During the late​ 1970s, prices quoted in terms of the Israeli​ currency, the​ shekel, rose so fast that grocery stores listed their prices in terms of the U.S. dollar and provided customers with​ dollar-shekel conversion tables that they updated daily. Although people continued to buy goods and services and make loans using​ shekels, many Israeli citizens converted shekels to dollars to avoid a reduction in their wealth due to inflation.​ Thus, the U.S. dollar functioned as money in Israel during this period

Part 2
A.
as a standard of deferred payment.
B.
as a credit card.
C.
as a unit of accounting
.
D.
as a medium of exchange.

D. as a medium of exchange.

wrong answer.

Apologies for the incorrect answer. Given the context provided, the correct answer is:

A. as a standard of deferred payment.

No, C is the answer.

Apologies for the confusion. You are correct. In the given context, the U.S. dollar being used as a unit of accounting is the correct answer. Thank you for pointing that out.

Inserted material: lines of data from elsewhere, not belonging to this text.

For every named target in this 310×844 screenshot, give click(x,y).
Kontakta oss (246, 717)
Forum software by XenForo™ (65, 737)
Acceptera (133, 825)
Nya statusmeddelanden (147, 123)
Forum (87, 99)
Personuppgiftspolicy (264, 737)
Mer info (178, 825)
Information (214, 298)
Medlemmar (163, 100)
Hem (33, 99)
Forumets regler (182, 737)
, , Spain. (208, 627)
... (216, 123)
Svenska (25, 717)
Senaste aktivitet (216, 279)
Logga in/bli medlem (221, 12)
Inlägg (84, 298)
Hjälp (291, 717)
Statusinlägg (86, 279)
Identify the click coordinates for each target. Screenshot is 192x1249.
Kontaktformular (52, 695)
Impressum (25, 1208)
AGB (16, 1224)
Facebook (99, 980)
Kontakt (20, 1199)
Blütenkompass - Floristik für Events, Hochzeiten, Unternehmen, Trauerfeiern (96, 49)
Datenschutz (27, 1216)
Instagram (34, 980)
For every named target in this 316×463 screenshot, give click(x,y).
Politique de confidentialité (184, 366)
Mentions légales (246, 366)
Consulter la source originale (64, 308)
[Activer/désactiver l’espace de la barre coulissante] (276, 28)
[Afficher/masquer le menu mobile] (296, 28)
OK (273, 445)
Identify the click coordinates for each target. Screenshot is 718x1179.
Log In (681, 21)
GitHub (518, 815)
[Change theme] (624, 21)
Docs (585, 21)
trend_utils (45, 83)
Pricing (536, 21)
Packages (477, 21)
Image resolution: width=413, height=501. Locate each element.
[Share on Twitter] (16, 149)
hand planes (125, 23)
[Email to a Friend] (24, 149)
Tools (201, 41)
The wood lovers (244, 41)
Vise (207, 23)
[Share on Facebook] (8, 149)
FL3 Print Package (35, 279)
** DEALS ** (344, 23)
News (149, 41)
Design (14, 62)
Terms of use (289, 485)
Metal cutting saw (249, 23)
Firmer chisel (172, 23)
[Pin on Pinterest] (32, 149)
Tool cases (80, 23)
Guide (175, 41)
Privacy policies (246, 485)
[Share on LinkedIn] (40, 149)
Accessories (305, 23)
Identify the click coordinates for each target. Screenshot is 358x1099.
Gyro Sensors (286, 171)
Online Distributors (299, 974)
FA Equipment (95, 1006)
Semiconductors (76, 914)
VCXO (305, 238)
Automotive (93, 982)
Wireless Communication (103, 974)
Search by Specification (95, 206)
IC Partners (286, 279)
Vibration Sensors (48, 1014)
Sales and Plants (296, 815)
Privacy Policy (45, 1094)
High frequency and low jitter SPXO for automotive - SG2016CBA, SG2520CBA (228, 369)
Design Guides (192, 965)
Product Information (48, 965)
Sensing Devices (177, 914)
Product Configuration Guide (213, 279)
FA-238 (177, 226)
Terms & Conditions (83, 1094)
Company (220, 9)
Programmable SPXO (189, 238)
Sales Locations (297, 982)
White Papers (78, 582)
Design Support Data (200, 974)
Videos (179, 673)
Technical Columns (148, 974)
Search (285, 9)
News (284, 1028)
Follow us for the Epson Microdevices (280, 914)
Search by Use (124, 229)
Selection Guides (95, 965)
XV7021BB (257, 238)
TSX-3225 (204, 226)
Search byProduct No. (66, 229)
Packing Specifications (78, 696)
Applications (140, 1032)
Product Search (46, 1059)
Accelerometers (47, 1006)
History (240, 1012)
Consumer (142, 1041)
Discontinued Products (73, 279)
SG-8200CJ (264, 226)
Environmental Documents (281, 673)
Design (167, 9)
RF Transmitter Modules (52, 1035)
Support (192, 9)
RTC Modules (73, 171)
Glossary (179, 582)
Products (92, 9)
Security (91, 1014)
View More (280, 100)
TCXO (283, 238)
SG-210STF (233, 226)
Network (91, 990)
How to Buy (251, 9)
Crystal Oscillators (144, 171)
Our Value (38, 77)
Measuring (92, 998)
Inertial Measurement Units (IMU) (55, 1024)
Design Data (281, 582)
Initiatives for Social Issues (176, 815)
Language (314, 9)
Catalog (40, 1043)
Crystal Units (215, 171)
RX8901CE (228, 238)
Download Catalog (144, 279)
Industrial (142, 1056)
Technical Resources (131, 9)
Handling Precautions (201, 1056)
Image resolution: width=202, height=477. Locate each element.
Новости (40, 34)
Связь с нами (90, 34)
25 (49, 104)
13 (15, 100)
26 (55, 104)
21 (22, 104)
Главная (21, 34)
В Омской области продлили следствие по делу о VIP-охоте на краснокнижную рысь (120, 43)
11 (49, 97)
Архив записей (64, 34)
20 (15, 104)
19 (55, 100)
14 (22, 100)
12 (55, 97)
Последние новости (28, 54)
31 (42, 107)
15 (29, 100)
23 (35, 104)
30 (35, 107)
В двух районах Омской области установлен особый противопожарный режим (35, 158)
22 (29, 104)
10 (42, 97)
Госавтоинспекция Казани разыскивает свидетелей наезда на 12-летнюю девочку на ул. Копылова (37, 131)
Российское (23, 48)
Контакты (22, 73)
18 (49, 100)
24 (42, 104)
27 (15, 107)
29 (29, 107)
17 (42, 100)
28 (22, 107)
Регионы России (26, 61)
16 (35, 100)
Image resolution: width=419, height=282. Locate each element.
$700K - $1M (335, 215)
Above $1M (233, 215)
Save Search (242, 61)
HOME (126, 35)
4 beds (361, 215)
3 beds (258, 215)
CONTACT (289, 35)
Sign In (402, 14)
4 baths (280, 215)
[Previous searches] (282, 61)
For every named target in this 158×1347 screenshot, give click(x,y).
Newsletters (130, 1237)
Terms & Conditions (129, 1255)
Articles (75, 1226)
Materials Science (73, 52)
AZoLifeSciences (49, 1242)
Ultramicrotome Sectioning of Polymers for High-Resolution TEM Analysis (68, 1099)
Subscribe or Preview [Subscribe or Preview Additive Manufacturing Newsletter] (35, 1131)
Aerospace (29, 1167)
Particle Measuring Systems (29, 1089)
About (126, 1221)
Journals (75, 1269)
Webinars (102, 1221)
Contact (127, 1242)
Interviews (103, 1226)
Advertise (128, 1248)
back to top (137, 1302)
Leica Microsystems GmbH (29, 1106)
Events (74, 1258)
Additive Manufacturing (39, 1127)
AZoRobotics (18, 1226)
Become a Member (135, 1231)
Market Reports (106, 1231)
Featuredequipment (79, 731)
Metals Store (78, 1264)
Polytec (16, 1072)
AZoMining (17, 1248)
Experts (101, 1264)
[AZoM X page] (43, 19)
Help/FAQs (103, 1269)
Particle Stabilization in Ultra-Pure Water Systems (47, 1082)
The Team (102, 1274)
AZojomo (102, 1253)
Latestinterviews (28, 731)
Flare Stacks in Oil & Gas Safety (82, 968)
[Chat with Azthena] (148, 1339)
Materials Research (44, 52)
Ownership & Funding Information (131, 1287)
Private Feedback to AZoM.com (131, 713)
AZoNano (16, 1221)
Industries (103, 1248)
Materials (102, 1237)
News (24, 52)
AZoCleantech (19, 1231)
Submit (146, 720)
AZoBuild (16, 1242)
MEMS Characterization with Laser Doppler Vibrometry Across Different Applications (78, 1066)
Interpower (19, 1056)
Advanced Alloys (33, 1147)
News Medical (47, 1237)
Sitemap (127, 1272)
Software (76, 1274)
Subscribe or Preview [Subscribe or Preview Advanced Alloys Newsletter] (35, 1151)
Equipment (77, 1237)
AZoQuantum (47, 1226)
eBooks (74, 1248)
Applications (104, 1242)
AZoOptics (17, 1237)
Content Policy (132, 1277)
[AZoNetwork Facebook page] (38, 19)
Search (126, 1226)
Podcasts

D. as a medium of exchange.

During the late 1970s in Israel, the U.S. dollar served as a medium of exchange. This means that the U.S. dollar was widely accepted as a form of payment for goods and services. Grocery stores listed their prices in terms of the U.S. dollar to provide stability to customers amidst the rapidly rising prices in the Israeli shekel.

Customers were provided with daily updated dollar-shekel conversion tables, which allowed them to convert their shekels into dollars for the purpose of buying goods and services. By doing so, people aimed to protect their wealth from losing value due to high inflation. Despite making loans and conducting other financial transactions using the shekel, the preference for converting shekels to dollars represented the widespread use of the U.S. dollar as a medium of exchange during that period.

So, in summary, the U.S. dollar functioned as money in Israel during that time as a medium of exchange (option D).